The article kicks off with a smorgasbord of quotes that capture just how absorbing a truly great read can be, such as poet Emily Dickinson's famous line, "There is no Frigate like a Book." Entertainingly, we also learn that Machiavelli used to dress up in the style of characters in the books he was reading and hold imaginary discussions with them.
Machiavelli may have taken his empathy with literary characters to extremes, but even the everyday version, where you become totally immersed in a story and its characters is vastly powerful. This "perspective taking," where we put ourselves in the shoes of others, helps us "understand the range of the often contradictory feelings each of us possesses" and "leaves us feeling less alone with our particular complex mix of emotions," Wolf argues.
Anyone who has ever read about a character and thought, 'Oh, I'm not the only weirdo who thinks that way,' or alternately, 'I never thought of it from that perspective before' will instantly understand what she means. But what happens in the brain to make these perspective-shifting experiences possible?
Reading lights up your brain like a Christmas tree.
It turns out when we're immersed in a great book, it's not just the parts of the brain that deal with language processing that are hard at work. In fact, when we're deeply engaged with a story our brains mirror the actions and feelings of the characters. So if someone in the novel you can't put down is swimming, the sections of your brain that would light up if you yourself were paddling across a pool also activate.
"In what is surely one of the more intriguingly titled articles in this research, 'Your Brain on Jane Austen,' the scholar of 18th-century literature Natalie Phillips teamed with Stanford neuroscientists to study what happens when we read fiction in different ways," writes Wolf. "Phillips and her colleagues found that when we read a piece of fiction 'closely,' we activate regions of the brain that are aligned to what the characters are both feeling and doing."
Or, in other words, when you read about Anna Karenina leaping onto the railroad tracks, parts of your brain involved in motor control quite literally leap with her. When you read about a silky dress or rustling leaves, sections of your brain dealing with sensory perception activate. At a basic brain level we really do experience the same thing the characters do. We don't just understand a book. On a neurological level we live it.

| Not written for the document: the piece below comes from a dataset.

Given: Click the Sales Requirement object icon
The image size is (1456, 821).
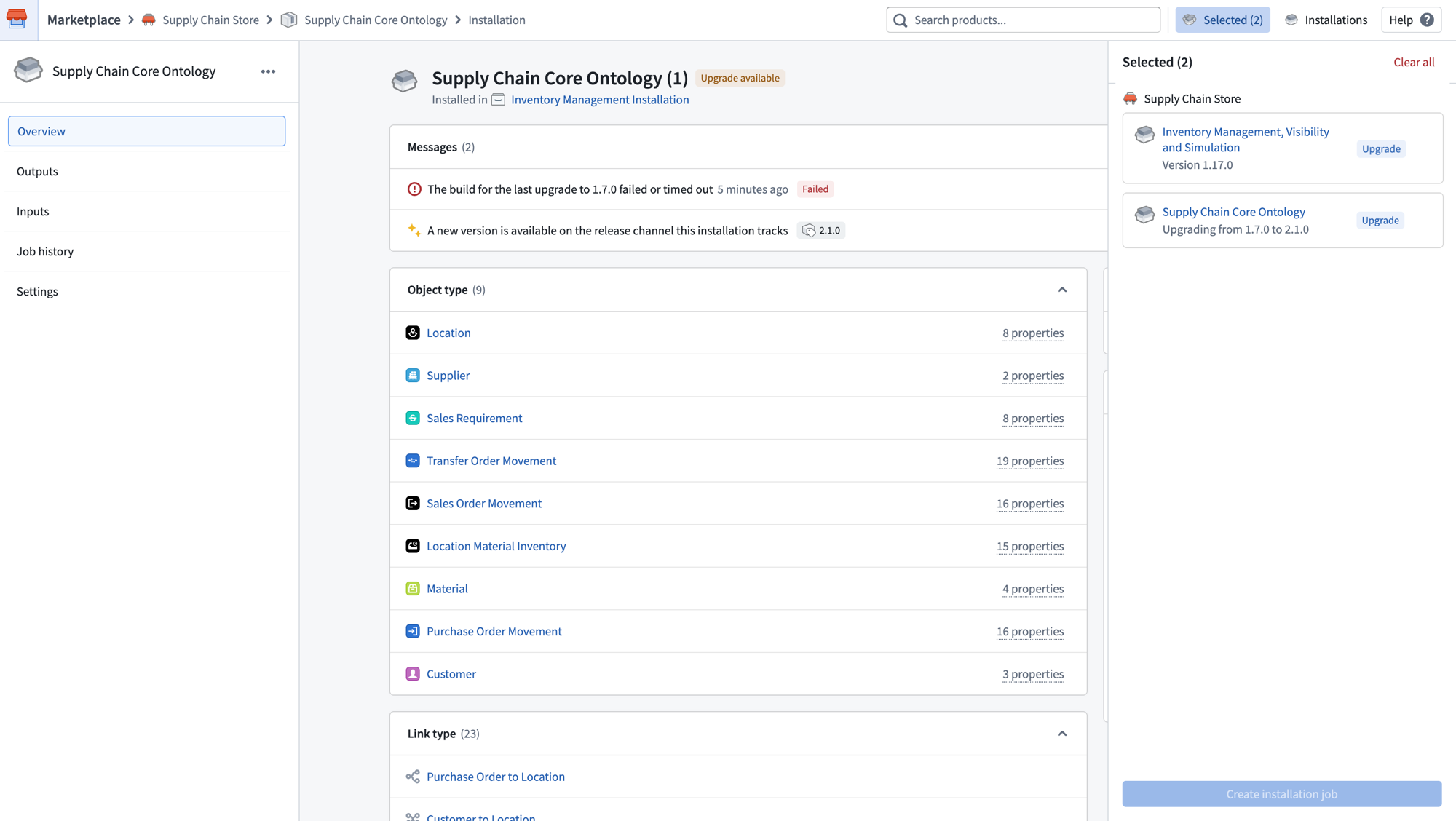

"When we read fiction, the brain actively simulates the consciousness of another person, including those whom we would never otherwise even imagine knowing. It allows us to try on, for a few moments, what it truly means to be another person," Wolf sums up. That's an incredible empathy workout.
Stop skimming and really sink into a good book.

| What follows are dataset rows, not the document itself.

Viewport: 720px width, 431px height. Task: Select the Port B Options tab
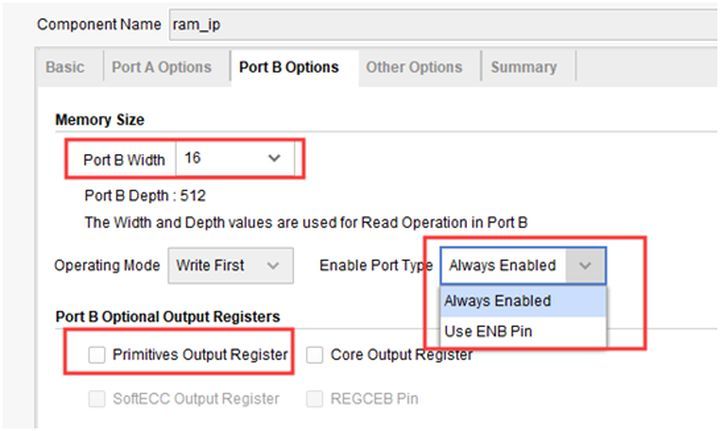pyautogui.click(x=289, y=67)
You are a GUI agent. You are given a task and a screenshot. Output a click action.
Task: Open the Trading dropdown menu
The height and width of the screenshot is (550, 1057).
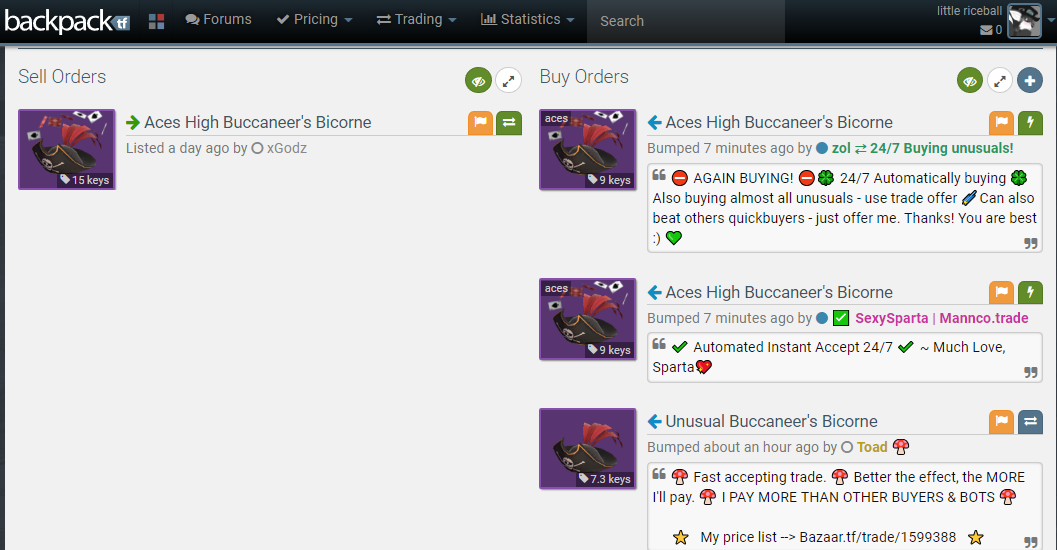pos(416,20)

It should be noted, however, this only applies to old-school deep reading -- the kind where you get totally lost in a book -- which is just the kind of reading our pinging screens are putting in jeopardy. If you're just skimming for information or reading one of 15 open tabs on your browser, your brain doesn't activate in the same way. You might learn facts, but you're not gaining empathy.
"There are many things that would be lost if we slowly lose the cognitive patience to immerse ourselves in the worlds created by books," worries Wolf. "What will happen to young readers who never meet and begin to understand the thoughts and feelings of someone totally different? What will happen to older readers who begin to lose touch with that feeling of empathy for people outside their ken or kin? It is a formula for unwitting ignorance, fear and misunderstanding."
So make time this week to put all your distractions and devices aside and submerge yourself in a great book. Such deep reading nurtures true empathetic connection to your fellow humans. In these difficult and lonely times, who couldn't use a little more of that?